Records from a pointing dataset
——
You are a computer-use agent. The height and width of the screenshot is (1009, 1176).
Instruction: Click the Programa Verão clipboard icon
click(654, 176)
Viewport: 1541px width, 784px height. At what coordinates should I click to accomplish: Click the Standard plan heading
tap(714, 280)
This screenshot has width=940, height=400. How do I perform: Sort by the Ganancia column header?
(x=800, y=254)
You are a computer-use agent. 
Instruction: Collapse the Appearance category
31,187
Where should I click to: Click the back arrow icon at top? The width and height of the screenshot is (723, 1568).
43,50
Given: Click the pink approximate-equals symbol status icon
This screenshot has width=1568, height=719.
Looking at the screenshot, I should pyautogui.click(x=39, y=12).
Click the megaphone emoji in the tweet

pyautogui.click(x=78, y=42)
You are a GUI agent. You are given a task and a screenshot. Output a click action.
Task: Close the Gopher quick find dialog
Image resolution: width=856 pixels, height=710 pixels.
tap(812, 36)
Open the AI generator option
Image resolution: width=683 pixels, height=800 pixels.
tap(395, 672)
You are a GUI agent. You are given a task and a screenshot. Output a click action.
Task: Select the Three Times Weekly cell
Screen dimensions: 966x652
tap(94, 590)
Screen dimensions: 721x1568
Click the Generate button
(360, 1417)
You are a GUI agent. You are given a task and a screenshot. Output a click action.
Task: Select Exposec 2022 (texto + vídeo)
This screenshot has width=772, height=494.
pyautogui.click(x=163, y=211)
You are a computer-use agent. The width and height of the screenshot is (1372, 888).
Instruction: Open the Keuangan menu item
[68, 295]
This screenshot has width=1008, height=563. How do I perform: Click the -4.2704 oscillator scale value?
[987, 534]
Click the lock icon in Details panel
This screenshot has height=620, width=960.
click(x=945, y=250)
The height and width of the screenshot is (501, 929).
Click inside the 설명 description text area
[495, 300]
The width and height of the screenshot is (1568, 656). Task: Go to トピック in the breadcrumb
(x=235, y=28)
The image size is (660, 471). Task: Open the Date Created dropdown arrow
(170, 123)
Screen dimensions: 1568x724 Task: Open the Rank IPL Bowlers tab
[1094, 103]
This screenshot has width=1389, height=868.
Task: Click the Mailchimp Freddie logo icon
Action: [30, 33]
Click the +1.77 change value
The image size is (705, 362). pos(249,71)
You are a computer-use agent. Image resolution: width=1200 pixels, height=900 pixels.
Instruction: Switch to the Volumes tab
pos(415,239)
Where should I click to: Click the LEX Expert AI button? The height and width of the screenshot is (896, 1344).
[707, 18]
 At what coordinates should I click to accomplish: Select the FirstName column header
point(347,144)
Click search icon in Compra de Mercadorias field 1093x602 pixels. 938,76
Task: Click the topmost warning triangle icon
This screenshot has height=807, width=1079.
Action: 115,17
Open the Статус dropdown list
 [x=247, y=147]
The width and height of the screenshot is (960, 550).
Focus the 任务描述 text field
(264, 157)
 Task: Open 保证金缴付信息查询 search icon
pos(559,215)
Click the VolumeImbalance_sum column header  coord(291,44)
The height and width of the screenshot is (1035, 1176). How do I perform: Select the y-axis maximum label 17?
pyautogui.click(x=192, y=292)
——
Required task: Render the part that opens with the line containing "The width and height of the screenshot is (1568, 656)." and runs to the end of the lines as a numbered list, leaving out blank lines.

Response:
1. The width and height of the screenshot is (1568, 656). Task: Go to トピック in the breadcrumb
2. (x=235, y=28)
3. The image size is (660, 471). Task: Open the Date Created dropdown arrow
4. (170, 123)
5. Screen dimensions: 1568x724 Task: Open the Rank IPL Bowlers tab
6. [1094, 103]
7. This screenshot has width=1389, height=868.
8. Task: Click the Mailchimp Freddie logo icon
9. Action: [30, 33]
10. Click the +1.77 change value
11. The image size is (705, 362). pos(249,71)
12. You are a computer-use agent. Image resolution: width=1200 pixels, height=900 pixels.
13. Instruction: Switch to the Volumes tab
14. pos(415,239)
15. Where should I click to: Click the LEX Expert AI button? The height and width of the screenshot is (896, 1344).
16. [707, 18]
17.  At what coordinates should I click to accomplish: Select the FirstName column header
18. point(347,144)
19. Click search icon in Compra de Mercadorias field 1093x602 pixels. 938,76
20. Task: Click the topmost warning triangle icon
21. This screenshot has height=807, width=1079.
22. Action: 115,17
23. Open the Статус dropdown list
24.  [x=247, y=147]
25. The width and height of the screenshot is (960, 550).
26. Focus the 任务描述 text field
27. (264, 157)
28.  Task: Open 保证金缴付信息查询 search icon
29. pos(559,215)
30. Click the VolumeImbalance_sum column header  coord(291,44)
31. The height and width of the screenshot is (1035, 1176). How do I perform: Select the y-axis maximum label 17?
32. pyautogui.click(x=192, y=292)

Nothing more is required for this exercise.